[[ Excerpted data, beginning ]]

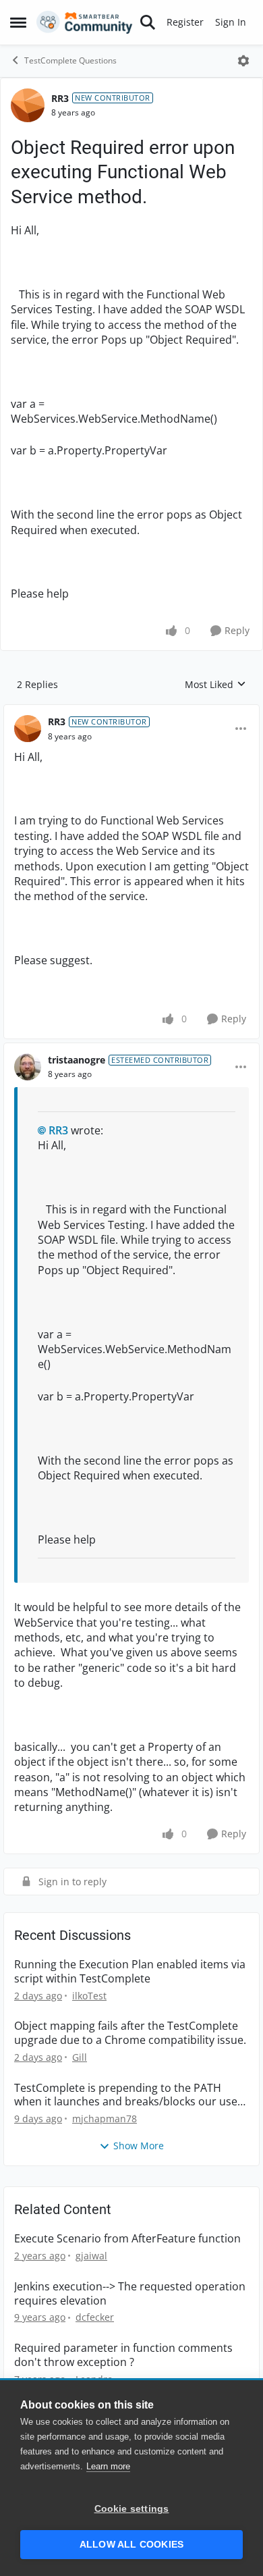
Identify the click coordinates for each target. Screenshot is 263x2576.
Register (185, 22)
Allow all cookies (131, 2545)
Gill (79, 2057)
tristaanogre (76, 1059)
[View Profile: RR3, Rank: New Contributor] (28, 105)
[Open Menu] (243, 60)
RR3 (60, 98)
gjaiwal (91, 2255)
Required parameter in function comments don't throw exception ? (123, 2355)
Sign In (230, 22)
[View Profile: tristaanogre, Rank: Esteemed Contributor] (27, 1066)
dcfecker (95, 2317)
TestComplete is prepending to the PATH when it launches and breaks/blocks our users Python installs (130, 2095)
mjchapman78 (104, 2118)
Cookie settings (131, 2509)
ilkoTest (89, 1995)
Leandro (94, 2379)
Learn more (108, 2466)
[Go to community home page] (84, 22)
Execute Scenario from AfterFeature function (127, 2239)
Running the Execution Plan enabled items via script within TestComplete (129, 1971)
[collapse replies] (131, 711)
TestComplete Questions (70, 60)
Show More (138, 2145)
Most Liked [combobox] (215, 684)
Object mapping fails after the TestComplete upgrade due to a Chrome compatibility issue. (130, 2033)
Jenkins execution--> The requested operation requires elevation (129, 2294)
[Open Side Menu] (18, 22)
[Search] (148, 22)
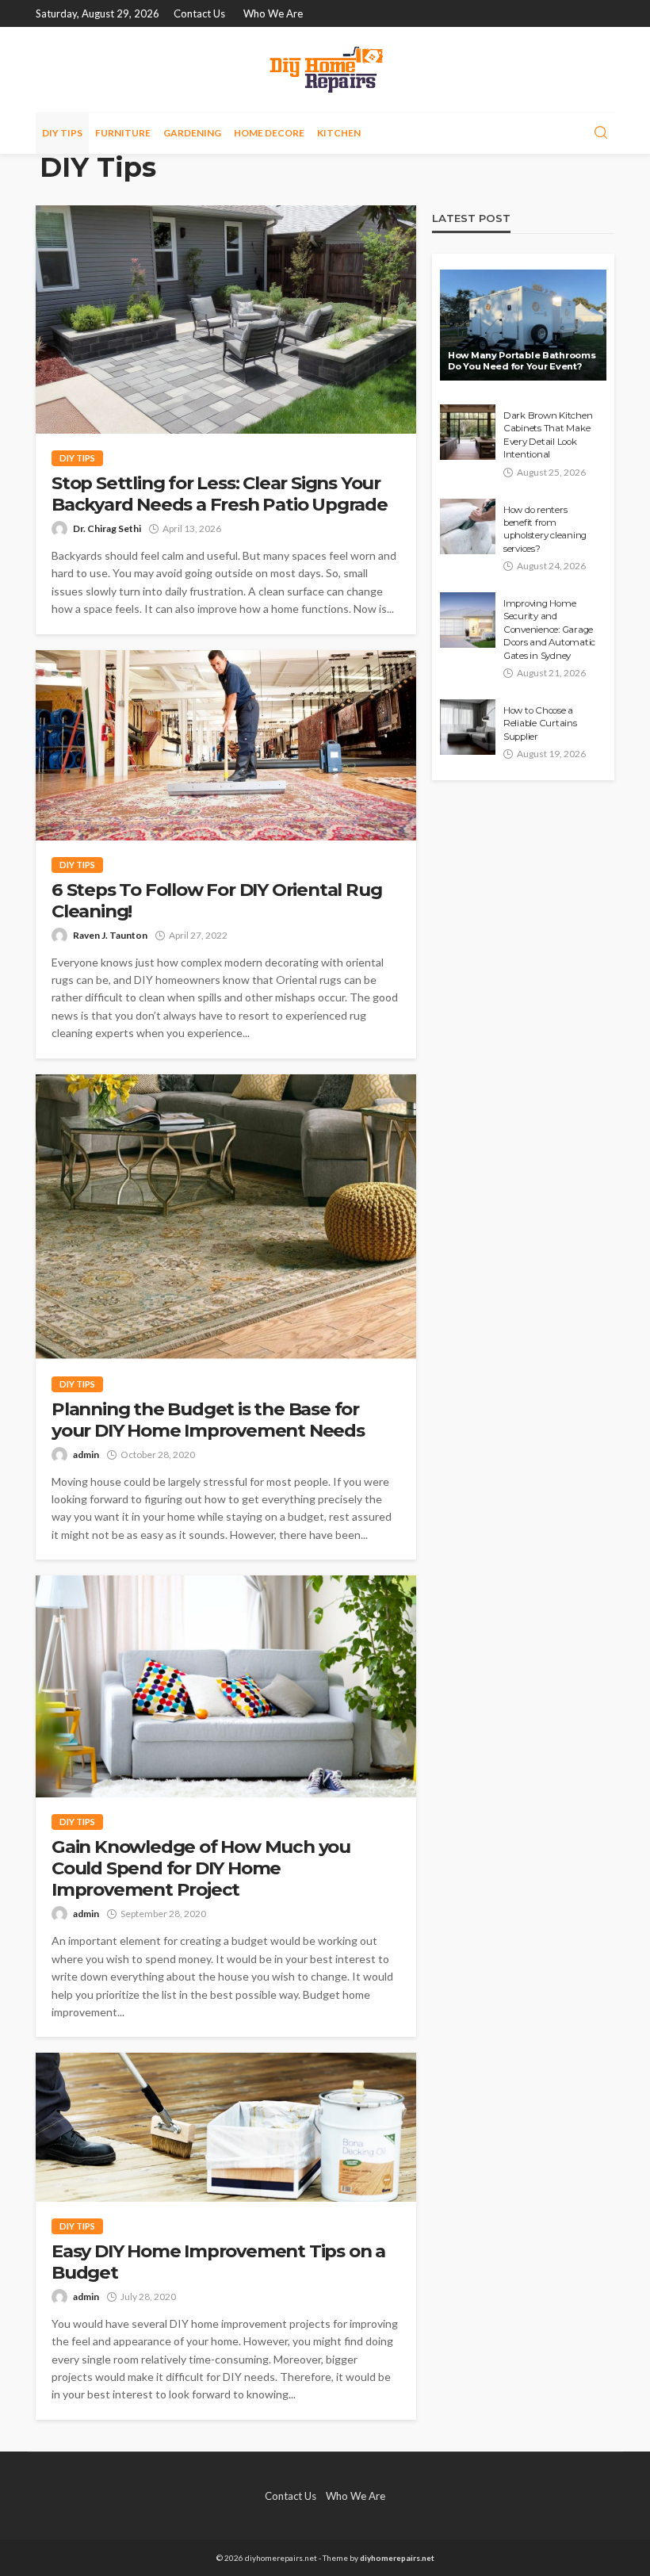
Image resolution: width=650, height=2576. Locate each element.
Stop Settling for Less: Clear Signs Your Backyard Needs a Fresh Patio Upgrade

[[ Excerpted data, end ]]

▶ _What needs to be done_
There is a run of lines above from the one with "Running the Execution" to the one with "Object mapping fails"; print exactly that run, both ends included, and nothing else.

▶ _Exercise answer_
Running the Execution Plan enabled items via script within TestComplete (129, 1971)
[collapse replies] (131, 711)
TestComplete Questions (70, 60)
Show More (138, 2145)
Most Liked [combobox] (215, 684)
Object mapping fails after the TestComplete upgrade due to a Chrome compatibility issue. (130, 2033)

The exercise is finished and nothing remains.